Palomar Mountain State Park celebrated Earth Day, which was Tuesday, April 22, with a day of service. Volunteers groomed the park's historic apple orchard, and will control invasive plant species like bull thistle or mullein.
Children ages 10 and under can sign up to be "litter getters," according to park officials.
The city of San Diego capped off "Earth Week" with its 25th annual Earth Fair in Balboa Park. About 60,000 people attended the event, which included at least 300 exhibitors, a children's parade, an art show and a clean vehicle exhibit.
Hundreds of businesses, nonprofit organizations and government agencies took part in the annual event, sharing environmentally friendly products, services and policies.
One of the many interactive displays at the Earth Fair was the ecoATM. Cellphone users who want to ditch their old phones can do so safely.
"E-waste is the fastest growing section of our waste stream and we created this product to help solve that and recycle people's devices," said Amy Rice, who is with ecoATM.
The ATM scans your phone and within minutes, determines the value and pays cash for your old device or donates $1 to charity if it has no value. The cash is a perk, but properly disposing of electronic devices is priceless to Mother Nature.
"The land cannot decompose the metals inside so when they do, a lot of the toxins end up into the soil, which can also end up in our water," said Rice.
This year, volunteers with the Art Miles Mural Project painted a special mural remembering the victims killed in the South Korea ferry tragedy.

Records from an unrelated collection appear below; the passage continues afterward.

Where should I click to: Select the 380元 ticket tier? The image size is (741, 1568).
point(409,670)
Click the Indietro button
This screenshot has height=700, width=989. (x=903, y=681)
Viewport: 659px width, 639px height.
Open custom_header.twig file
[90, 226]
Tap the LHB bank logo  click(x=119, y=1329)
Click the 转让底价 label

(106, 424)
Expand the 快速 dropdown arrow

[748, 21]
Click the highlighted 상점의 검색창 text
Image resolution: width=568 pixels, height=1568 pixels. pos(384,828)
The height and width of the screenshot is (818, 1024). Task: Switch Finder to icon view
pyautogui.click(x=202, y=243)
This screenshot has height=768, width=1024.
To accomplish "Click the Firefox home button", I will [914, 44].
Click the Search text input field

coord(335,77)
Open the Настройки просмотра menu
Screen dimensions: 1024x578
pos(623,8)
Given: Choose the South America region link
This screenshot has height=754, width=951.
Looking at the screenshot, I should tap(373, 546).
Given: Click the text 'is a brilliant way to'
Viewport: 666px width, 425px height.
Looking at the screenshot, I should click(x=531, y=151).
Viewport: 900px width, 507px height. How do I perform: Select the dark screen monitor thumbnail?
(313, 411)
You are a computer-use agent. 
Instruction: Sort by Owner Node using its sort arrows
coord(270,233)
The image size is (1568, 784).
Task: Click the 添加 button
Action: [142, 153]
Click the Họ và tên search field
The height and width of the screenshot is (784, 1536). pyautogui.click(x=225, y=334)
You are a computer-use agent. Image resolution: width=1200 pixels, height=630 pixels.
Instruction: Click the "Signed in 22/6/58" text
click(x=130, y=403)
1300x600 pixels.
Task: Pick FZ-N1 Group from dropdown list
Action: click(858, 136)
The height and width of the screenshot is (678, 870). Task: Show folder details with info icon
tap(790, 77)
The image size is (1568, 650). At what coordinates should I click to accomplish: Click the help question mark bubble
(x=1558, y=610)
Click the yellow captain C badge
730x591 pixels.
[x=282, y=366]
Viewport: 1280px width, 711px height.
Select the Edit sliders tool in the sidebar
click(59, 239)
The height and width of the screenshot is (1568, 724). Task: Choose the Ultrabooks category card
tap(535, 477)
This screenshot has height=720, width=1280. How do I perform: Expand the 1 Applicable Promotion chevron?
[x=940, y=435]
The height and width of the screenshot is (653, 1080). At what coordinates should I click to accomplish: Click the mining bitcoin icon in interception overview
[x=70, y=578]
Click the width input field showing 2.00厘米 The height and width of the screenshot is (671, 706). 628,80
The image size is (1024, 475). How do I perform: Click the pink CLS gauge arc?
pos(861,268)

"This is one of the most multicultural cities in the world, and a lot of Korean population and our hearts go out to those families who lost those loved ones," said Joanne Tawfils, who is with the project.
The group plans to personally deliver the mural to the South Korea ambassador next month.
The Earth Festival at Pier View Way and Tremont Street in Oceanside, which organizers said would be the largest of its kind in North County, also began at 10 a.m.
The event featured a vintage market, a green home improvement area, sales of drought-friendly plants, demonstrations and entertainment. Also on the agenda was a "Recycled Chic" fashion show and kid-friendly crafts.